▸ What needs to be done: For the string "computer", find every matching line in the records and copy it.

Dataset entries:

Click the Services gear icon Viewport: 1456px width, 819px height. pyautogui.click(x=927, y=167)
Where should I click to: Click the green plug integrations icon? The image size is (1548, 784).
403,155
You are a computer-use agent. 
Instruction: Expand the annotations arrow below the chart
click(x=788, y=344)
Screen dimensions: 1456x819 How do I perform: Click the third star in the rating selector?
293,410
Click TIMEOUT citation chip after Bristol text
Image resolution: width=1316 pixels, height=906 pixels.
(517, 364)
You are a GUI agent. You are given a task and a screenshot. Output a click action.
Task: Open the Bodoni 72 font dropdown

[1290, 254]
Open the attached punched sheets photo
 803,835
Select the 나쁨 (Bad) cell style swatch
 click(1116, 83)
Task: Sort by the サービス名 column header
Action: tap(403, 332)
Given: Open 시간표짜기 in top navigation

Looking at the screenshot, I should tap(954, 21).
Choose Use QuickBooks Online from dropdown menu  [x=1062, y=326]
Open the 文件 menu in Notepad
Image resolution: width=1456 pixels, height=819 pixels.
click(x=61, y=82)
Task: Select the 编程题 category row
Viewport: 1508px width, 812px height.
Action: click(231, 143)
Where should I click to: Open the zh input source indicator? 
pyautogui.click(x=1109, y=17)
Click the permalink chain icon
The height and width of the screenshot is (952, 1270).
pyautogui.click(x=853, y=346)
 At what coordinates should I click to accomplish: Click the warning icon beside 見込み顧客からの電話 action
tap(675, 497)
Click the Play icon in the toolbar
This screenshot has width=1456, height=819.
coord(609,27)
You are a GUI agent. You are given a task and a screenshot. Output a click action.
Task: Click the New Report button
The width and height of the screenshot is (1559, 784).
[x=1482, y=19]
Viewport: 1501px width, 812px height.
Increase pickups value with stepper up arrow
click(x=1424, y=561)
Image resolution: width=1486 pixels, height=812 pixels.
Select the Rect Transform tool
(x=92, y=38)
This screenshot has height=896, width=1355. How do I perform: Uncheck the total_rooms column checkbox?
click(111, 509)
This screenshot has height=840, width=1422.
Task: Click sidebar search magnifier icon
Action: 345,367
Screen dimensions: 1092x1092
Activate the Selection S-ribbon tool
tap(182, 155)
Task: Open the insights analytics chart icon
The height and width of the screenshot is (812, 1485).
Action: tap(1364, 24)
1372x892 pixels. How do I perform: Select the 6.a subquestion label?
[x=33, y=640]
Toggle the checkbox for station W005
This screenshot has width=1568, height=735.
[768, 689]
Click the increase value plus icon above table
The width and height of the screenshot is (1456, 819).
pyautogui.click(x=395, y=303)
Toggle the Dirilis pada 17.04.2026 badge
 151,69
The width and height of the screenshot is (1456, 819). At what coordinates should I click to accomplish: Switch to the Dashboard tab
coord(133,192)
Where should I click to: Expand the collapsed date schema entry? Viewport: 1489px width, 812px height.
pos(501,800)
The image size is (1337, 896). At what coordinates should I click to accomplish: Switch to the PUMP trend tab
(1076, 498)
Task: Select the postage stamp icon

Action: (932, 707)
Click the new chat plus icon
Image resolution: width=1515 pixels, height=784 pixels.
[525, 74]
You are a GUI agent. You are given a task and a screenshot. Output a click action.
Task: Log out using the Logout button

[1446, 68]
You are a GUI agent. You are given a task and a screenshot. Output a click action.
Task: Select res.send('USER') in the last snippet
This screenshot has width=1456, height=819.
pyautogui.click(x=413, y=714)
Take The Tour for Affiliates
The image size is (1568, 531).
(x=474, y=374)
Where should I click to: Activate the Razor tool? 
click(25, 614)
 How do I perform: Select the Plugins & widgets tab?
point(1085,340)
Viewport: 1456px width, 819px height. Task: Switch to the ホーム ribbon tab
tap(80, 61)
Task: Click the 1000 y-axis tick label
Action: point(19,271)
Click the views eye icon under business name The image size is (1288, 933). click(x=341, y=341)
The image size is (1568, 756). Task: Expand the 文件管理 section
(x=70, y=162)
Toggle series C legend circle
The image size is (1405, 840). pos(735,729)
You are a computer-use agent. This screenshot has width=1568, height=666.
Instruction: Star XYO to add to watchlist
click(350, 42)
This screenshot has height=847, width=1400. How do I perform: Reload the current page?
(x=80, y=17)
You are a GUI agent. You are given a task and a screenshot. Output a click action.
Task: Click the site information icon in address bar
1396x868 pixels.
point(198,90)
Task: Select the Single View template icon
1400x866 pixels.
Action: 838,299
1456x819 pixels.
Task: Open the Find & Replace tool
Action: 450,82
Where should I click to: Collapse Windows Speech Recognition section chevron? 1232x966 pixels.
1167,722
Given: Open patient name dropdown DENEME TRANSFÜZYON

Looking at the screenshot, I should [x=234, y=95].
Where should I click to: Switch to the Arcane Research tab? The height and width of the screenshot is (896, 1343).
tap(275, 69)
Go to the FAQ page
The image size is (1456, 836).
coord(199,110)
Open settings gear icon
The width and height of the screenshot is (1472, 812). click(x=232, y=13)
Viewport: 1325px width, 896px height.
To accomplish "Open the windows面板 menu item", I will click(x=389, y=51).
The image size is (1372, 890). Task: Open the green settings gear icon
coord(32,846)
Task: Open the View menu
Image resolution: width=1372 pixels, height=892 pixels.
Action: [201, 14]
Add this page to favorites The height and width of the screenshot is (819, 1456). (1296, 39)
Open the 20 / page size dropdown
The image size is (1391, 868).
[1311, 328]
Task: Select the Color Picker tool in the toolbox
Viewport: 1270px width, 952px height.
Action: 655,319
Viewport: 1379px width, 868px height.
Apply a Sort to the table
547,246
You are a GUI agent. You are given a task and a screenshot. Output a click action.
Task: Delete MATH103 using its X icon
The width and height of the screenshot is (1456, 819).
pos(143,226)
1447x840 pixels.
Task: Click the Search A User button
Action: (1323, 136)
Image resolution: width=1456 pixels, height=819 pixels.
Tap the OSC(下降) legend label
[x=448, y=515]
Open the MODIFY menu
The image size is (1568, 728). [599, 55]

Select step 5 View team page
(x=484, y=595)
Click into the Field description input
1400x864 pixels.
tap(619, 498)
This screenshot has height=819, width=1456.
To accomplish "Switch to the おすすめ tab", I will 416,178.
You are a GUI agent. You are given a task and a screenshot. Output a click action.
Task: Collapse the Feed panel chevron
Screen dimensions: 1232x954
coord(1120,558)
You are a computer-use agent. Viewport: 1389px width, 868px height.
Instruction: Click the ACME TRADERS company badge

▸ Result:
You are a computer-use agent. 
You are a computer-use agent. This screenshot has width=1568, height=666.
You are a computer-use agent. Viewport: 1389px width, 868px height.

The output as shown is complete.